Tax hike sends wrong signal

April 27, 2009
The push by consumer nations for lower oil prices to help spark an economic recovery may be undermined when crude-producing nations see those governments take advantage of oil price reductions.

Sam Fletcher
Senior Editor

The push by consumer nations for lower oil prices to help spark an economic recovery may be undermined when crude-producing nations see those governments take advantage of oil price reductions to ratchet up taxes on refined products, particularly in Europe.

Changes in the UK's taxation policy indicate the producers have grounds for such suspicions, said Paul Horsnell, a managing director and head of commodities research at Barclays Capital in London. "Last November, the duty on gasoline in the UK stood at 50.35 pence/l. Changes in December and earlier this month brought it up to 54.19 pence/l. as of [Apr. 19], which at current exchange rates is the equivalent of $125/bbl [of gasoline] or $153/bbl including the indirect tax element of retail prices."

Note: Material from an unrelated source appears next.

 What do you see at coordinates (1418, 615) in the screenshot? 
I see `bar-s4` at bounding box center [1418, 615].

Prior to the latest increase, he said, "Taxation already made up 73% of the average UK retail gasoline price, which is the equivalent of $4.80/gal."

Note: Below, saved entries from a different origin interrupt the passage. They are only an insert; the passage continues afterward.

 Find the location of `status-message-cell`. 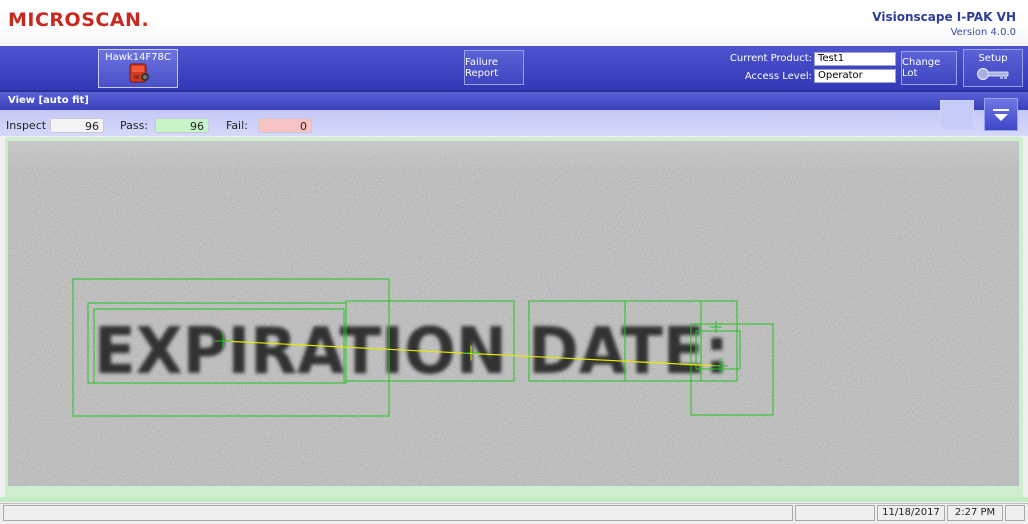

status-message-cell is located at coordinates (398, 513).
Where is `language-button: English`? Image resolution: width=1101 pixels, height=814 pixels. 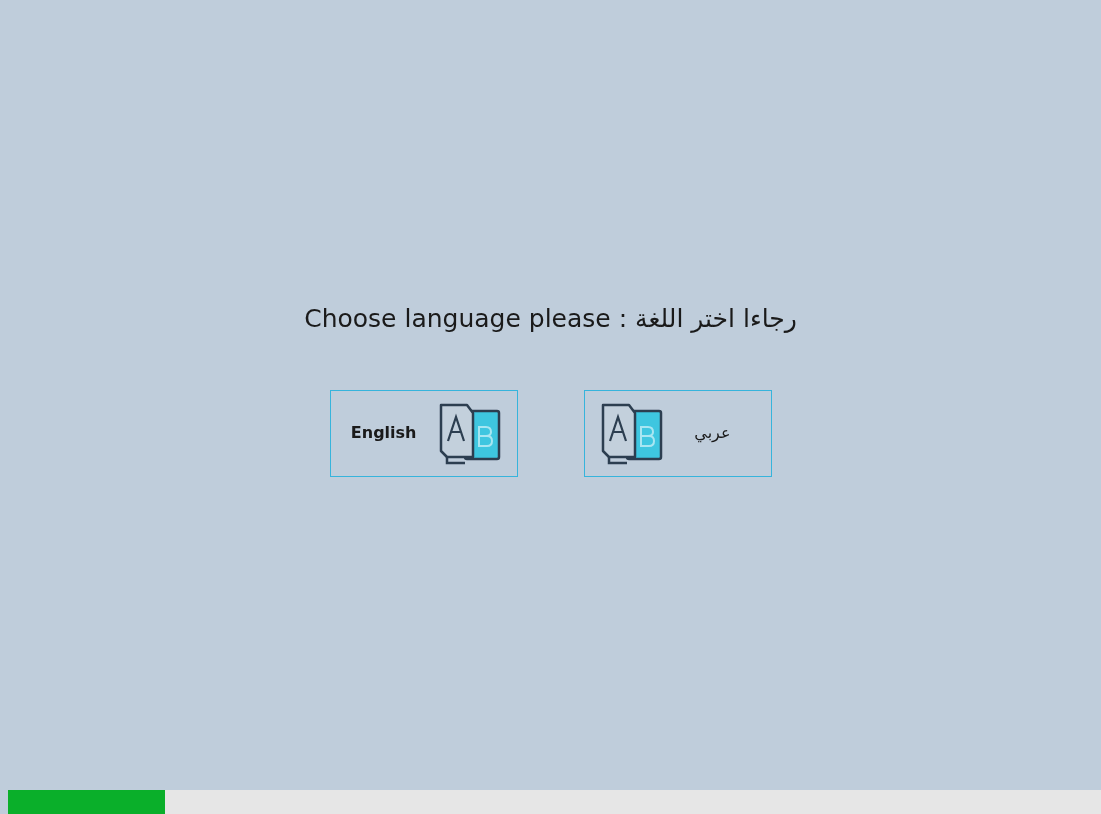
language-button: English is located at coordinates (424, 433).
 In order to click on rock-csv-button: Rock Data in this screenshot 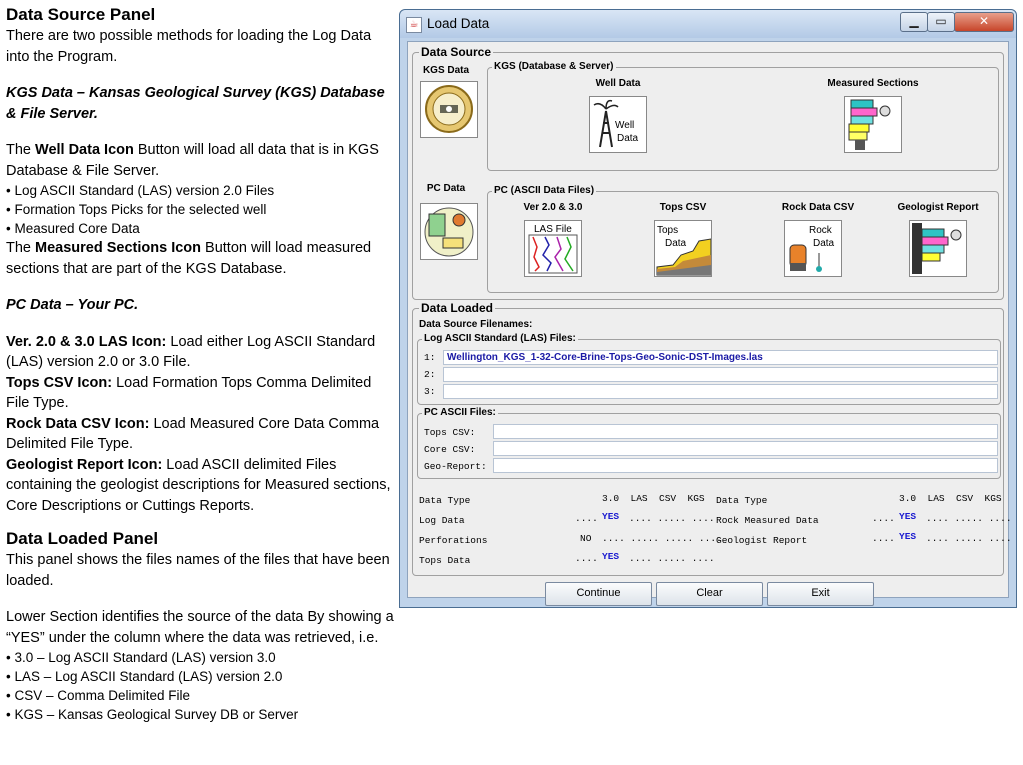, I will do `click(813, 248)`.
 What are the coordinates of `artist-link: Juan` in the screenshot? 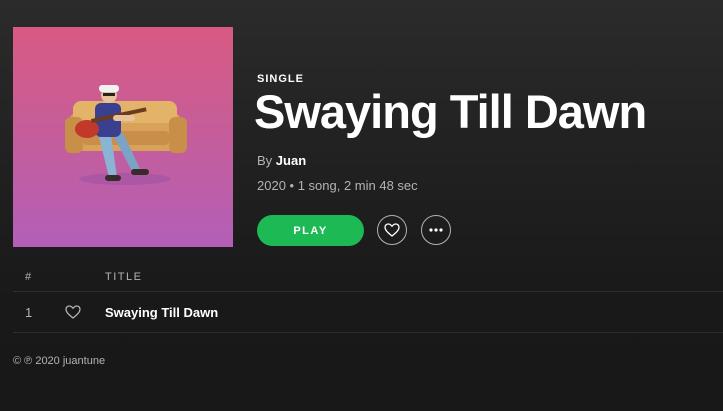 It's located at (291, 160).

Moreover, the UK budget statement on Apr. 22 announced "a further increase of 2 pence/l. to be made in September, plus an additional penny per liter above inflation in April for the next 4 years," Horsnell reported. "In just 10 months starting last November, the UK will have increased fuel duty by 5.84 pence/l., the equivalent of $13.50/bbl, with changes in indirect taxation bringing the overall increase in the tax take to at least $11/bbl."

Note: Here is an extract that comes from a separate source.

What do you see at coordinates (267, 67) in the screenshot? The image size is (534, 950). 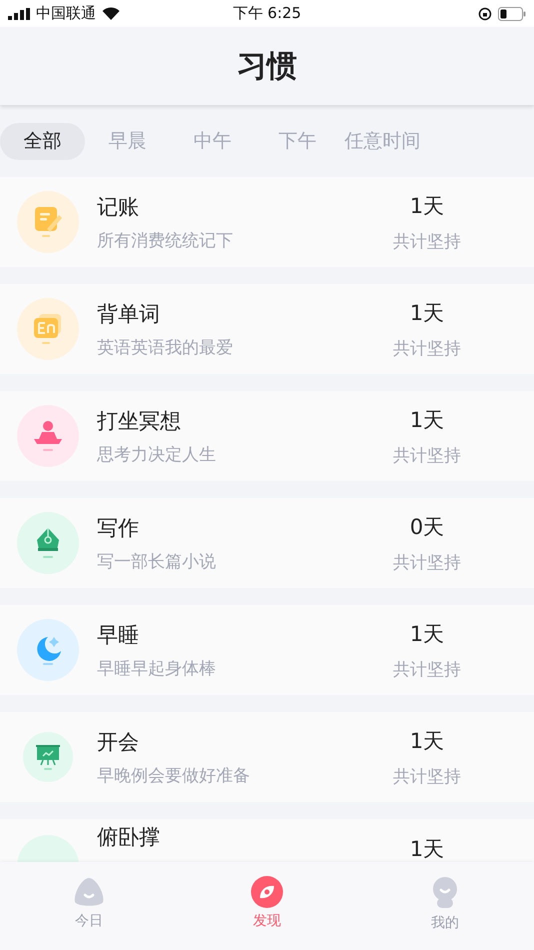 I see `page-title: 习惯` at bounding box center [267, 67].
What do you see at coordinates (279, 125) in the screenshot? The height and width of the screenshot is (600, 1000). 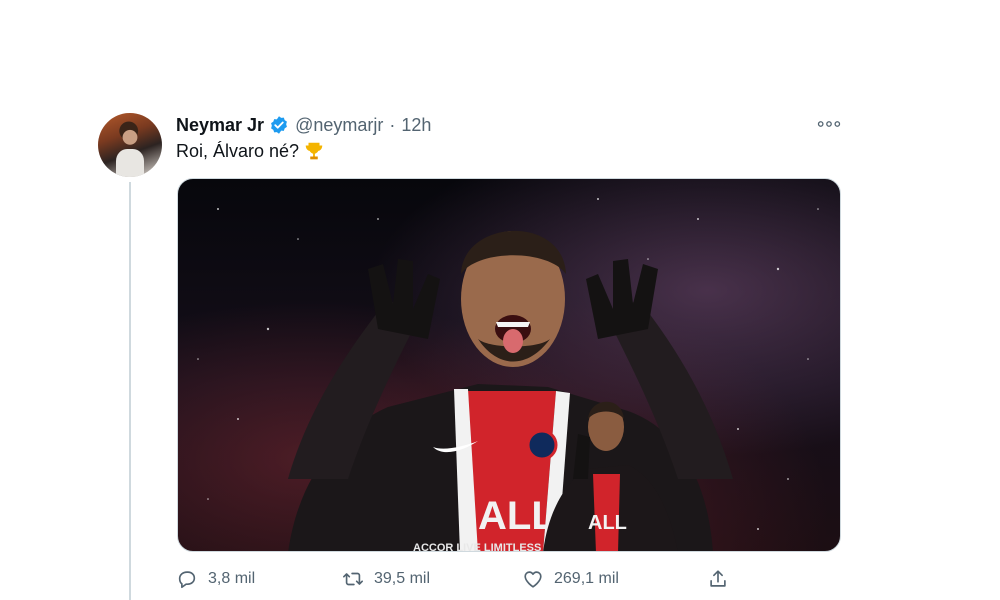 I see `verified-badge-icon` at bounding box center [279, 125].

Horsnell said, "Given that this rapid ramping up of the direct tax element (by 11.6% in just 10 months) had previously been stalled by high prices, producers might be forgiven for seeing this as an extra $10/bbl or so that has gone into consumer tax revenue simply because prices are lower. With European governments signaling that retail prices will be kept high regardless of the level of crude prices, it also gives producers an impetus to want to get $20/bbl or so back on the upstream price relatively quickly, before that amount is expropriated instead by European governments through downstream taxation."

Overall, he said, "It appears to us that producer-consumer relations are deteriorating again, with some old wounds being reopened. Through opportunistic taxation policies, in our view, European governments in particular are pushing producers into a more hawkish stand on prices."

On Apr. 23 in London, the June IPE contract for North Sea Brent crude gained 30¢ to $50.11/bbl, selling at a premium over the June contract for benchmark US light, sweet crudes that closed at $49.62/bbl on the New York Mercantile Exchange.

Flu affects energy market
After climbing more than 12% in a 4-day rally through Apr. 24 in the New York market, crude prices were down in early trading Apr. 27 amid concerns that the swine flu outbreak will further reduce air travel.

In Houston, however, analysts in the Houston office of Raymond James & Associates Inc. reported, "The US has already declared a public health emergency, and the European Union's health commissioner recently advised against any nonessential travel to the US and Mexico. Regardless of a potential decrease in air travel, crude stockpiles are at their highest level since 1990, and speculators are net-short oil for the first time in 6 weeks."

'Coal floor' slips
With the supply cost curve falling and inventories increasing, the coal price "floor" for natural gas may not provide much protection for gas producers, said Adam Sieminski, chief energy economist, Deutsche Bank, Washington, DC.

The switch to gas from coal among customers able to do so has been concentrated on the US East Coast, "where coal prices are substantially higher than in the West and gas prices are more marginally so," Sieminski said.

Citing a recent report by Wood Mackenzie Ltd., a former Deutsche Bank subsidiary, Sieminski said, "While break-even costs on these gas plays are high, cash costs are very low—less than $1/MMbtu in almost every play." With coal mining costs running much higher, he said, "Coal shut-ins are much more likely, meaning those costs will set both base case coal and gas prices."

Sustained gas prices of $3.50-4/MMbtu will cause a drop in North American gas drilling "beyond what we have seen to date," Sieminski said. "But rig lay-downs do not filter through to production declines for 3-6 months, so they do not provide short-term price support."

According to the WoodMac study, there is some risk that the entire coal supply curve could fall as materials costs decline due to weaker worldwide demand. "There may be a coal floor," Sieminski said, "but in our view, it is too low to do gas producers much good."